__WHAT YOU NEED TO DO__:
Can you duplicate everything in the rows below, from the line containing "Task: Start recording" down to the line containing "Action: coord(533,73)", with both of those lines included and the pictures left out?

__DATA FOR THE TASK__:
╭──
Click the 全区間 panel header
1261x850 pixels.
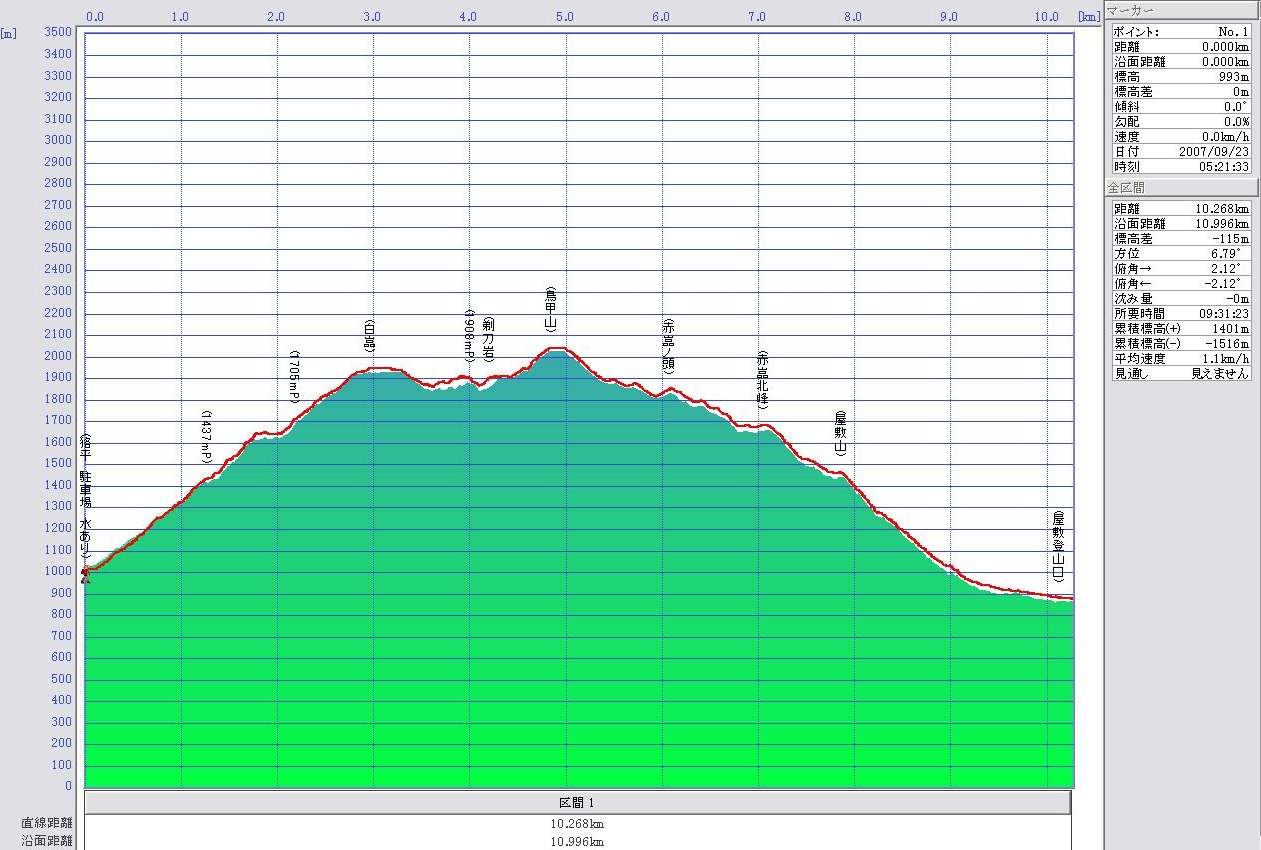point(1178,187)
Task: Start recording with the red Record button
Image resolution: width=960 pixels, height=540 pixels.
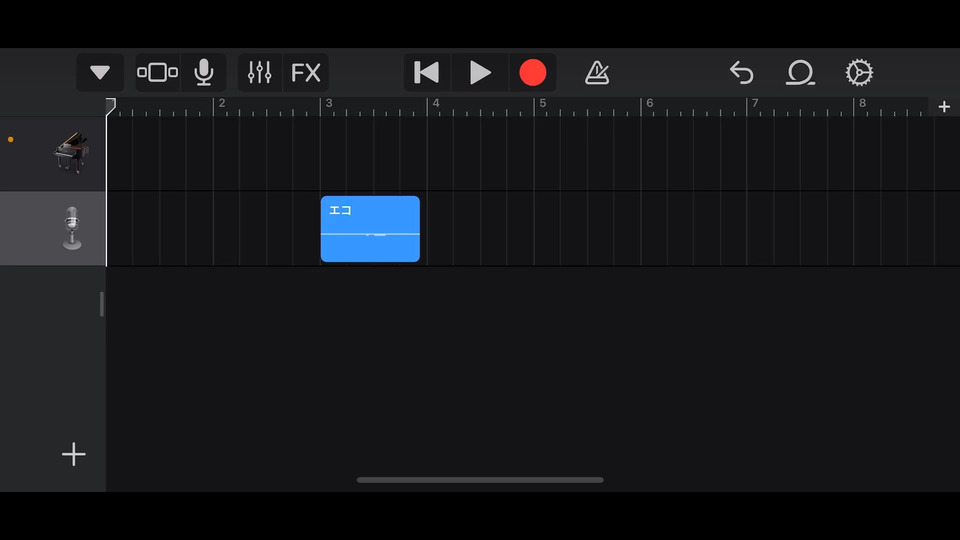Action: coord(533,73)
╰──
╭──
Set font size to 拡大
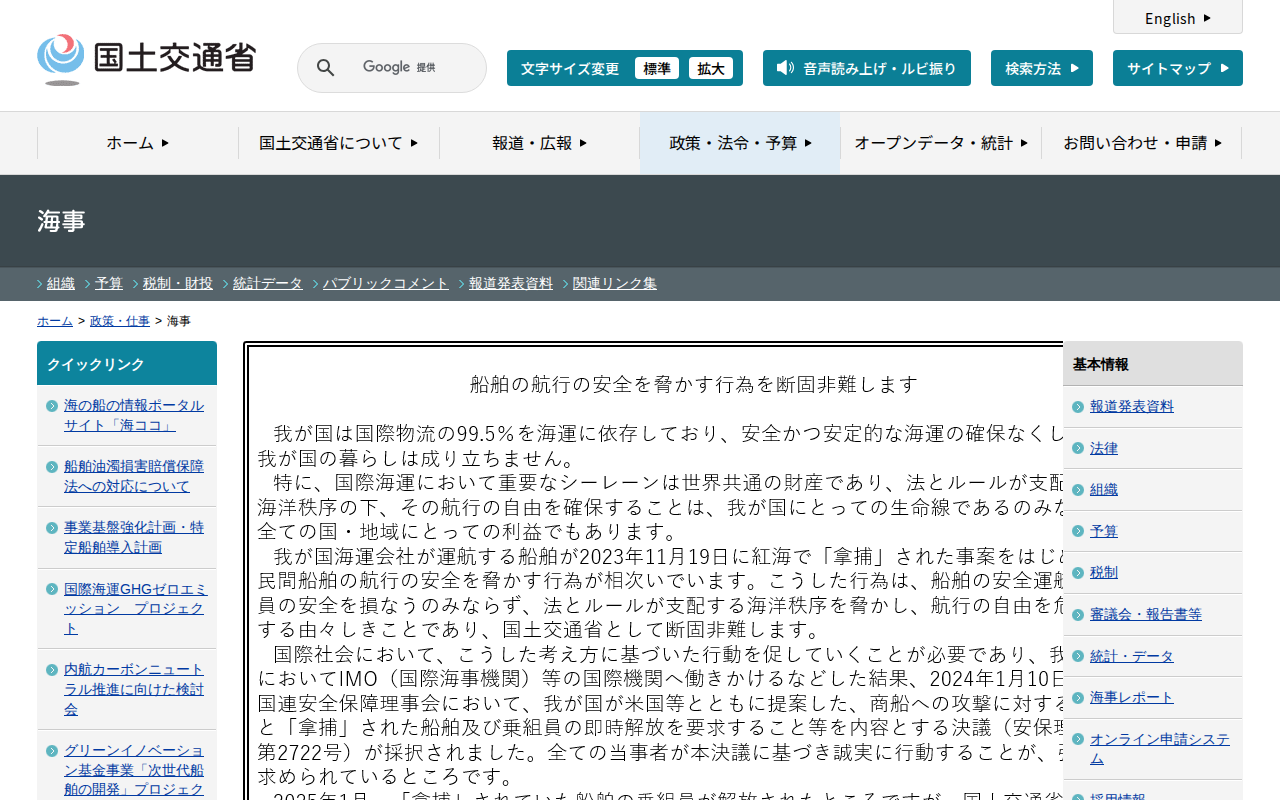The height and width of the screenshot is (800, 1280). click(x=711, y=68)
╰──
__WRITTEN SOLUTION__:
Task: Start recording with the red Record button
Image resolution: width=960 pixels, height=540 pixels.
Action: coord(533,73)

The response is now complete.